第52話冬の災難
村一帯は白い雪に覆われ、寒い日々が続いていた。冬だから当然である。
移動も大変だから、春まで行商人もやって来ないため、陸の孤島のような場所になる。
エマは夏場に作っていた干し野菜でスープを作り、それを朝・昼・晩と食べる日々だ。
暖炉で作れるので、薪や燃料となる魔石の節約になるのだ。
ダシはベーコンやハムのような日持ちする加工肉も少し入っている。
レオンもパンに蜂蜜とチーズをたっぷりと乗せるのが好きだが、春まで商人が来ないため、節約のため少なめに乗せている。
エマが窓の外を見ながら、
「レオン。不思議よね。山のあそこだけ緑色なんだものね」
「そっすね」
山も雪で覆われ、真っ白いのだが、ある一部分だけ針葉樹の緑色の葉が見えている。
「どうなってんすかね」
レオンも不思議そうにするしかない。
二人以外にも村人たちも同様の疑問を持っていたが、表立っていうものはいなかった。
雪山登山は辛いからだ。
誰も雪山なんかに行きたくない。だから、不思議そうに今は山を見つめておいて、春になったら、山菜採りのついでにでも見に行くのがいいだろうというのが暗黙の了解であった。
エマは豆と干し野菜が入ったスープにパンを浸した。
「そういえば、もうそろそろお湯が湧くわね。あとで村に見に行ってみようかしら」
「そっすねー」
娯楽のない村には数少ない村の楽しみがある。それが、温泉である。
何故か冬にだけ湯が湧くのだ。この湯は単なる効能のないお湯なのだが、やはり浸かると気持ちが良いのだ。

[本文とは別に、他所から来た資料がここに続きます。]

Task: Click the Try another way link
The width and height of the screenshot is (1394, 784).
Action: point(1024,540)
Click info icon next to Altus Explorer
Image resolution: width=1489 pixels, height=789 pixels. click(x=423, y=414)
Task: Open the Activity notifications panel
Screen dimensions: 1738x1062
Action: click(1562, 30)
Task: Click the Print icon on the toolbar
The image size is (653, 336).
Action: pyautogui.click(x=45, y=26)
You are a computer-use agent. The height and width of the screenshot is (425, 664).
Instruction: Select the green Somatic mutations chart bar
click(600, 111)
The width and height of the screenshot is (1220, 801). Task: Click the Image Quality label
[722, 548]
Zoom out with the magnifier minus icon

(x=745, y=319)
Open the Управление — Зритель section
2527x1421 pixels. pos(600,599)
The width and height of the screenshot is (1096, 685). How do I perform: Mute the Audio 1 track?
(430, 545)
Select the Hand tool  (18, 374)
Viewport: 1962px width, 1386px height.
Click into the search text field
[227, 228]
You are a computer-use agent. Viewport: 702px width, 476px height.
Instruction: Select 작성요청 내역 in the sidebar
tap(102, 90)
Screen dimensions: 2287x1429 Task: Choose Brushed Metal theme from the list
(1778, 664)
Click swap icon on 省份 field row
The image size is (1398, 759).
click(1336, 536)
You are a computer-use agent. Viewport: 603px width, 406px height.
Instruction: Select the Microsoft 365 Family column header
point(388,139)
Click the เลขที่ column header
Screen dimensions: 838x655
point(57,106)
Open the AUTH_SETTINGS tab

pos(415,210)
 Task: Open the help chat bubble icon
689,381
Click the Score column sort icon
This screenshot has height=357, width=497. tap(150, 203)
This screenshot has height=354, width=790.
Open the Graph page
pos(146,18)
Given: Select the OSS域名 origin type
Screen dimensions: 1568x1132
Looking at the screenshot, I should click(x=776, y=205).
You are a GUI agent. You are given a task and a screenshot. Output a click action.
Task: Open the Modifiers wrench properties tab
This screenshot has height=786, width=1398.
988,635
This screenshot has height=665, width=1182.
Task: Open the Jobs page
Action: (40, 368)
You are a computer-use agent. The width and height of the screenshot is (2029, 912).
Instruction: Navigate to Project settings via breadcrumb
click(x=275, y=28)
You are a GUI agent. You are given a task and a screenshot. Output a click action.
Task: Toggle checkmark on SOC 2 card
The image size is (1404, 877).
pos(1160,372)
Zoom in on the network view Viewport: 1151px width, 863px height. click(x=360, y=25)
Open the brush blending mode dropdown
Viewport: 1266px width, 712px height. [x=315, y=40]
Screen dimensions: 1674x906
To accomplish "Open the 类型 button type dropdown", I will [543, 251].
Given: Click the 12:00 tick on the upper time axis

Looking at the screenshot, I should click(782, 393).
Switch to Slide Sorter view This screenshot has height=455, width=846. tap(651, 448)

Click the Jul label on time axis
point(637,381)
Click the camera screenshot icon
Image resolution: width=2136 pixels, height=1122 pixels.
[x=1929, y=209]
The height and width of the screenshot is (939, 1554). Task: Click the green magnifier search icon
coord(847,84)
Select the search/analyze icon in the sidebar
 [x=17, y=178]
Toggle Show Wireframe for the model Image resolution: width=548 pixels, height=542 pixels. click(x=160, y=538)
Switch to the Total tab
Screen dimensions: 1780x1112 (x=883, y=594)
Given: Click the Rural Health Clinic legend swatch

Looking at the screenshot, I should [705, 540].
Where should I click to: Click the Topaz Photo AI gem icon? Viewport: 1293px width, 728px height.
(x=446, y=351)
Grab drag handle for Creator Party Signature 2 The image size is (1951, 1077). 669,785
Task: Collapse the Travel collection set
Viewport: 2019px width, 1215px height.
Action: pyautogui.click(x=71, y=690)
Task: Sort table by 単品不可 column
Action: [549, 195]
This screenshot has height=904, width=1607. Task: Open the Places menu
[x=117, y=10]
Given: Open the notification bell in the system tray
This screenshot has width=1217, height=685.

食事を終えて、早速、村に行くと、村人たちも温泉場に集まっていた。そして、困り顔だ。
村長が、
「今年は温泉が湧かないのですよ」
「あら……」
エマは残念そうに屋敷へと戻った。
これを毎日繰り返し、10日経った。
さらに、村の井戸も水量が減ってきた。
これは一大事ということで、皆、井戸水の源がある山を見た。
緑色が広がっていた。
皆、薄々気づいていた。
なにか原因があるとしたら、山以外にない。
だが、山には登りたくない。
だから、誰も何も今まで言わなかった。
誰かが、誰かに、山に登って確かめてこいと言うタイミングが来ないことを祈っていたが、言うタイミングが来てしまったようだった。
歩くのも大変で、とっても寒い雪山。移動も大変だから、魔物に襲われたら、袋叩きに合い、魔物の胃袋に収まる可能性が捨てきれない。
誰が、誰に言うのか。
レオンは大雪に足を取られることなく、魔物をぶっ飛ばしながら、原因元に行ける人間をひとり知っている。
レオン以外の村人たちもたった一人だけそういう人間が村にいることを知っている。
もちろん、エマも知っている。
レオンは、
「奥方。一旦屋敷に戻りましょう」
「レオン。もしかして、山に何かあるんじゃないかしら?」
「春まで待ちましょう。井戸が枯れたら、雪を」
村長が、
「レオン。お前だけだ。空を飛んで、原因のある場所に行き、解決できるのは」
「寒いから、嫌に決まってんだろ。村人の分際で俺にとやかく言うな」
エマが険しい表情で、
「レオン。そういうこと言っちゃだめよ。私達は村人の皆さんがいるから生きていけるのだから」
「奥方。俺は寒いのは嫌っすよ」
「マフラー首に巻いてあげるから。温泉がないのなら、仕方ないと我慢もできたけれど、井戸が枯れたら大変よ」
エマの言うとおりだ。
レオンは仕方なく、空を飛んで山へと向かうことにした。